### Dataset records
--------------------------------

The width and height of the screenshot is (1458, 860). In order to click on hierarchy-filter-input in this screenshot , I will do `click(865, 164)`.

--------------------------------

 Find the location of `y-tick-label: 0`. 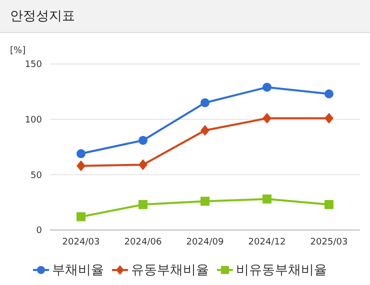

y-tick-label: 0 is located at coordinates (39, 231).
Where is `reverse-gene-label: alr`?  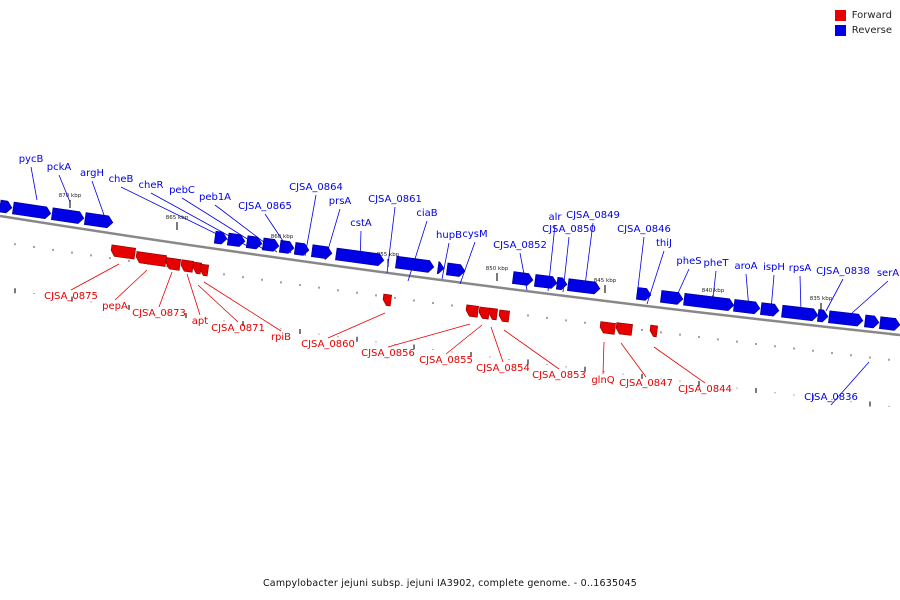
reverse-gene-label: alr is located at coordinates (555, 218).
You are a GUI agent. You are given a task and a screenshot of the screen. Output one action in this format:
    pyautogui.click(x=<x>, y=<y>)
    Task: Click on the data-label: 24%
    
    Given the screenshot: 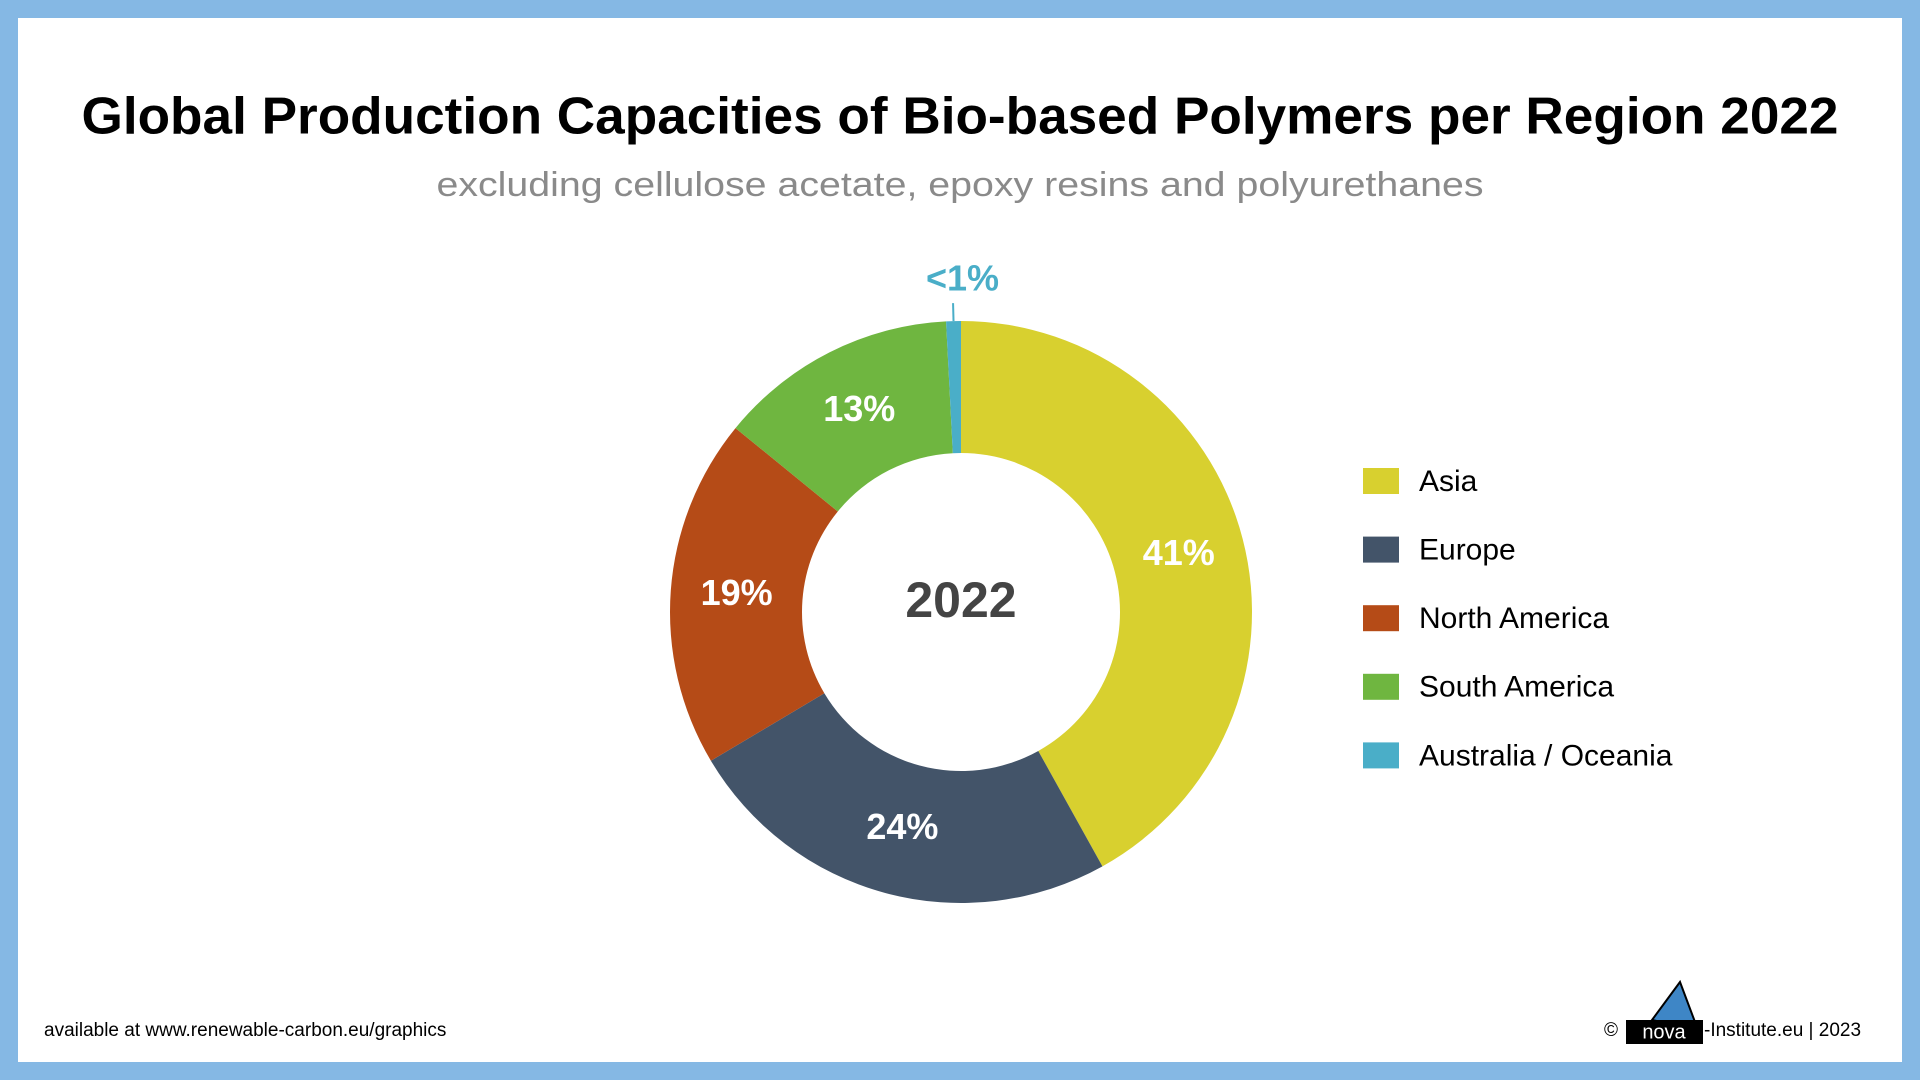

--------------------------------

### Task to complete
Locate each line in the items above that contains the word "this", treating uppercase and lowercase as different, and copy every such line in full.

### Exercise response
The width and height of the screenshot is (1458, 860). In order to click on hierarchy-filter-input in this screenshot , I will do `click(865, 164)`.
You are a GUI agent. You are given a task and a screenshot of the screen. Output one action in this format:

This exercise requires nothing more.